No, this is not Vincent Van Gogh's Starry Night painting, but the rumors are quite conventional.
NASA's Juno Spaceship has sent us the beautiful photos of Jupiter with all the feelings of Post-Impressionists.
Jupiter is quite dramatic, if you've forgotten about Great Red Spot, the huge giant storm of giant gas. That's why the stream of Juno's images has been so wonderful since its arrival in 2016.
In new images, the northern hemispheric atmosphere of Jupiter attracts clouds that surround the circle in a jet stream called Jet N6.
Juno made 13,000 kilometers from the summits of the cloud on the 18th of Jupiter on the 12th.
The image scientist Kevin M Gill's scientist's color has improved and rotated.
If you are looking for images that capture raw Juno, explore and play for yourself. And then you can create your own swirly, starry and out-of-this-inspired art around the world.
Through Flyby, Juno focused all the tools on Red Spot Red, determined to determine whether it is connected to the giant rock of the wind and whether it is mass or not.
In general, 32 flybys are planned, so Juno begins his second half of the flybys.
"How is Jupiter's atmosphere working and how to recover the complexity and asymmetries of its magnetic field," said Scott Bolton, chief researcher Juno, at the Southwest Research Institute in San Antonio.
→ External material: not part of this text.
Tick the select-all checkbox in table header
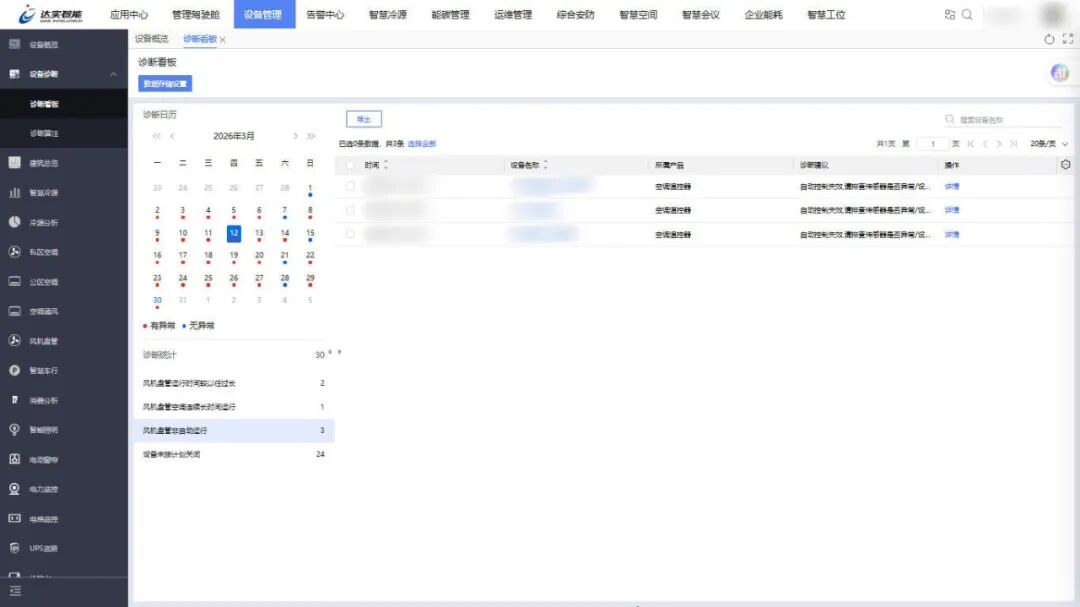 (350, 165)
"In the second part, the wind area of Jupiter should provide a detailed understanding of the generation of magnetic field and the internal structure and evolution."
In June, NASA spent more than 41 months in orbit to meet its scientific goals by Juno. It will end in 2022 at the end of the mission.
The purpose was to analyze the origin and evolution of the gasoline giant, and to understand the beginnings of our solar system.
This means defining the characteristics of the planet's atmospheric and magnetosphere, to study the planetary and magnetic fields and gravity of the planet as well as the deep structure of Jupiter.